Траур и гнев: возможно, это напомнит нам «чрезвычайную скорбь» афинян после падения Милета. И вот оказывается, что глагол hyperákhthomai
(вполне возможно, что в этой чрезвычайности Геродот дает расслышать чрезмерность[585]) является квазигапаксом, поскольку к геродотовскому употреблению[586] можно добавить лишь одно-единственное употребление в «Электре» Софокла: Электре, удрученной мыслью о забывчивом Оресте, корифей советует оставить «гнев, доставляющий слишком сильную боль» (hyperalgē khólon), чтобы не испытывать по отношению к тем, кого она ненавидит, ни «чрезмерной скорби, ни полного забвения» (mēth’… hyperákhtheo mēt’ epiláthou)[587]. С одной стороны, забвение, с другой – незаживающая память, которую не называют иначе как чрезмерностью боли. В самом деле, совершенным воплощением этой незаживающей памяти, представляющей собой жало[588] (и это лишь отчасти метафора), этой боли-гнева, в «Илиаде» характеризующей Ахиллеса (khólon thymalgéa)[589], и является Электра Софокла, и когда она заявляет, что ou láthei m’ orgá, она тем самым не просто говорит, что «от меня не скроется мой гнев» или «я не забываю мой гнев», но также и «мой гнев не забывает меня»[590]. Как если бы один только гнев давал «я» мужество быть полностью охваченным своим гневом, поскольку для субъекта гнев является непрерывным присутствием «я» для самого себя.И гражданам-зрителям, собравшимся в театре, надлежит разгадать в этом незабывающем гневе то, что для города является абсолютной опасностью, ибо это самый страшный противник политики: гнев, ставший трауром, дает «расцветать» злосчастьям, которые он усердно взращивает[591]

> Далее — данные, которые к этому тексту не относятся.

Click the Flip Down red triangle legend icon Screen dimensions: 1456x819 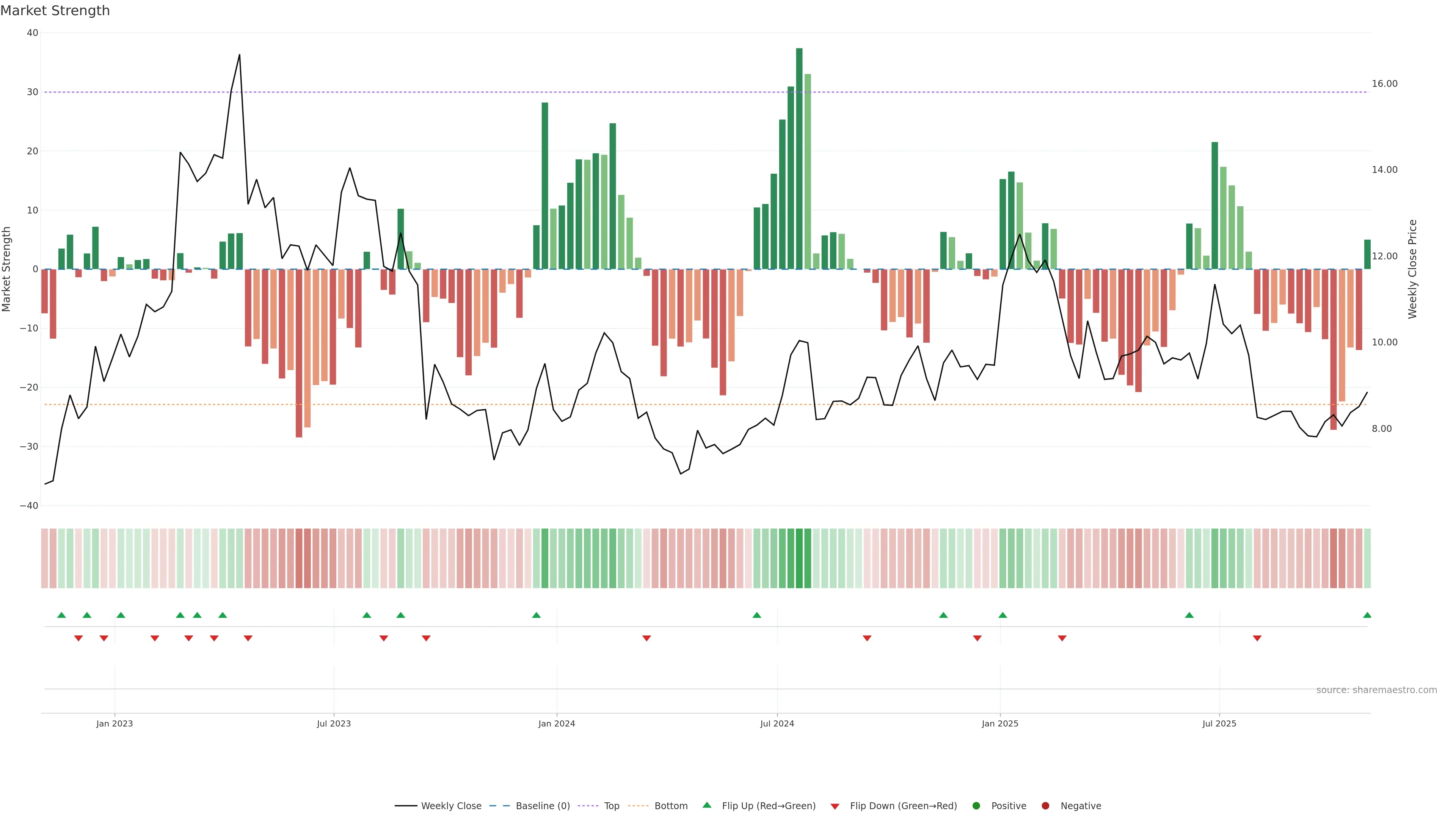835,806
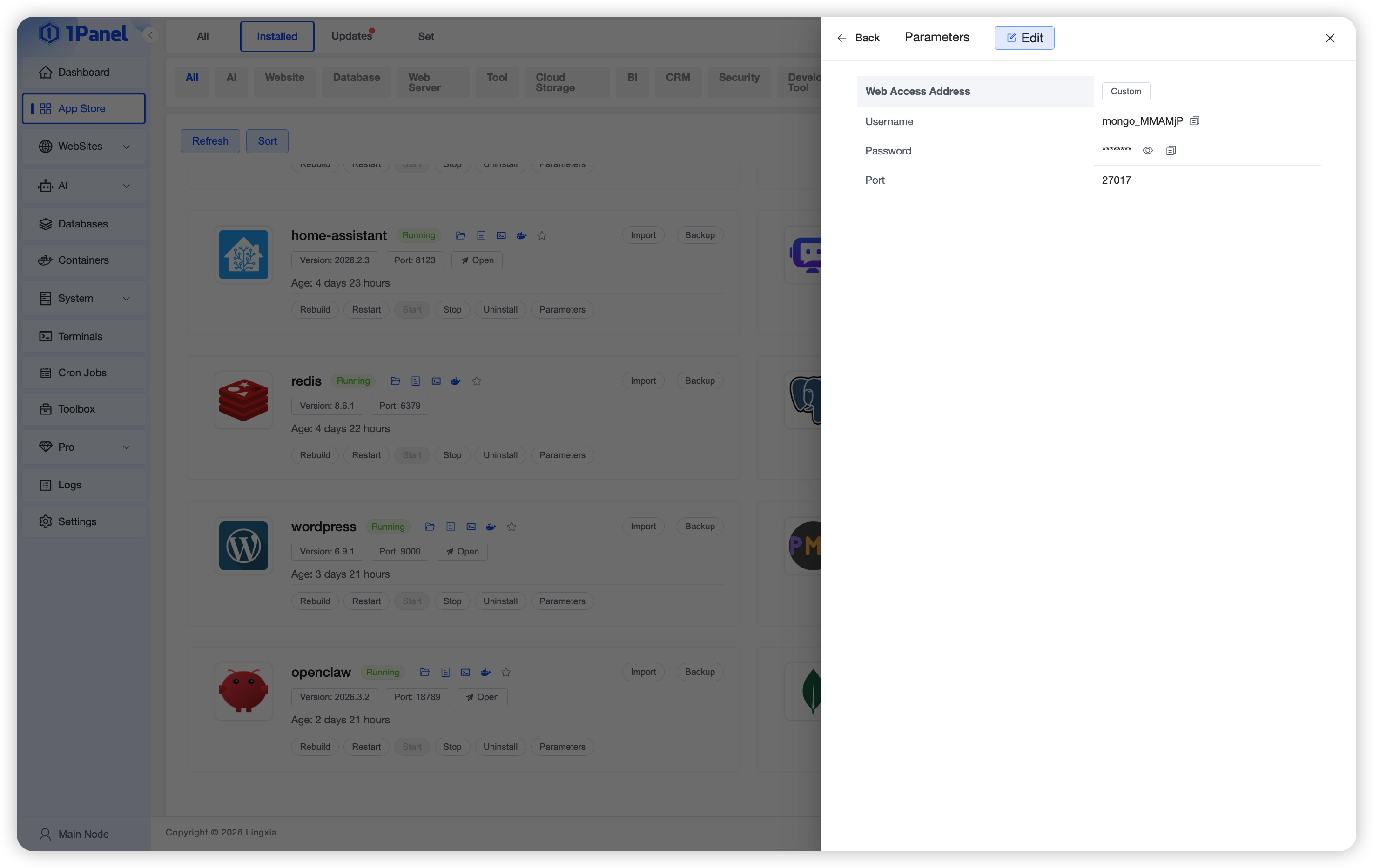
Task: Open wordpress container docker icon
Action: [491, 527]
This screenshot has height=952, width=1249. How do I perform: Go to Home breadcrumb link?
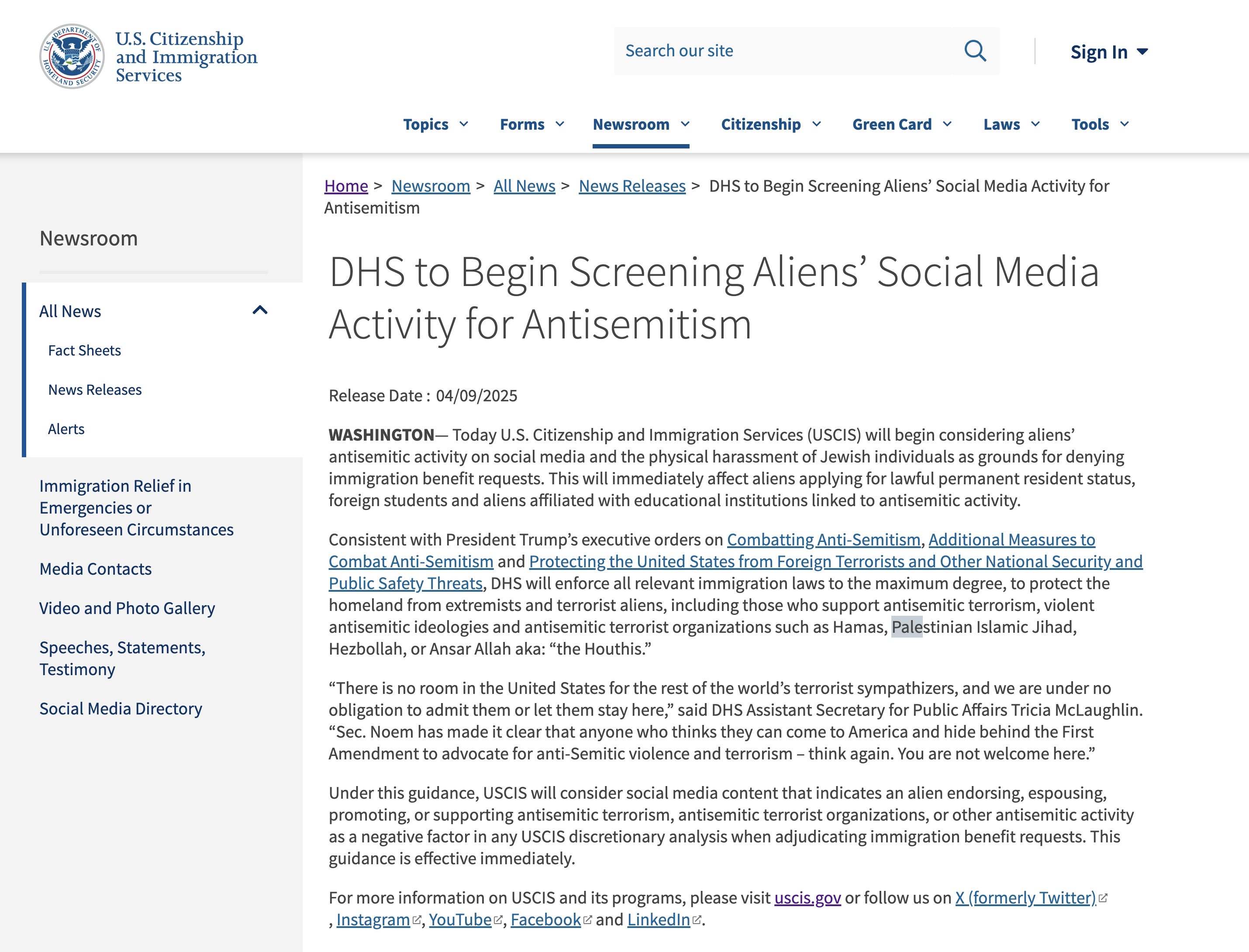tap(346, 186)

; он является связью, стягивающей саму себя так крепко, что она не поддается никакому развязыванию[592]. Ужасающий гнев… Что не удивляет: в данном случае трагедия заимствует его концепцию у более древней поэтической традиции, и прежде всего у эпопеи, которая с первого же слова «Илиады» дает этому сильнодействующему аффекту имя mēnis. Гнев Ахиллеса, за которым следует гнев скорбящих матерей, от Деметры до Клитемнестры. Не будь ахиллесовой эта mēnis, присутствующая в каждой греческой памяти, я бы уверенно утверждала, что здесь мы имеем дело с женской фигурой памяти[593], которую города стремятся удержать в сфере анти- (или пред-)политического[594]. И действительно, траурный гнев, чьим принципом является вечное повторение, часто выражается с помощью aeí[595], и гипнотическая завороженность этим неутомимым «всегда» легко может направить его, как могучего соперника, против политического aeí, на котором основана память институтов[596].Еще несколько слов об этой mēnis
, всегда ощущаемой как опасность, до такой степени, что само ее имя запретно для того, кто является ее носителем: поэтому гипограмматическое выражение «Илиады» – *Я отрекаюсь от моей mēnis – так и не будет сформулировано[597]. В mēnis дает себя услышать аффект, который длится – даже стойко держится, как пугающая пародия на гоплитскую стойкость[598], – и который, однако, обречен на то, чтобы стать предметом отречения. Mēnis: слово, чтобы спрятать память, имя которой оно таит в себе[599]. Иная память, куда более устрашающая, чем mnēmē. Память, целиком сводящаяся к незабвению. Но, как мы уже поняли, в незабвении отрицание должно пониматься в своей перформативности: «незабывающее» учреждается из себя самого. И точно так же, как требовалось забыть силу отказа, скрывающуюся позади «зол», одно повторяющееся высказывание выражает отречение от памяти-гнева: необходимо отказаться – если допустить, что это вообще возможно, – от отказа, затвердевшего в самом себе.Что снова ведет нас к álaston pénthos
, к трауру, который не хочет проходить[600].Возьмем прилагательное álastos
[601]. Сконструированное, как и alētheia, как отрицание корня «забвения», но означающее совершенно иной способ не пребывать в забвении. То, что в греческих языке и мысли alētheia возобладала как «позитивное» имя для истины, тогда как проза стала забывать álastos, не слишком нас удивит. Скорее всего, в силу того же процесса эвфемизации классическая проза заменила глагол alasteīn, эквивалентный аркадийскому erinýein, «быть в ярости» (в котором без труда опознается мстящая Эриния), на менее тревожащий mnēsikakeīn, эту «противоположность амнистии»[602].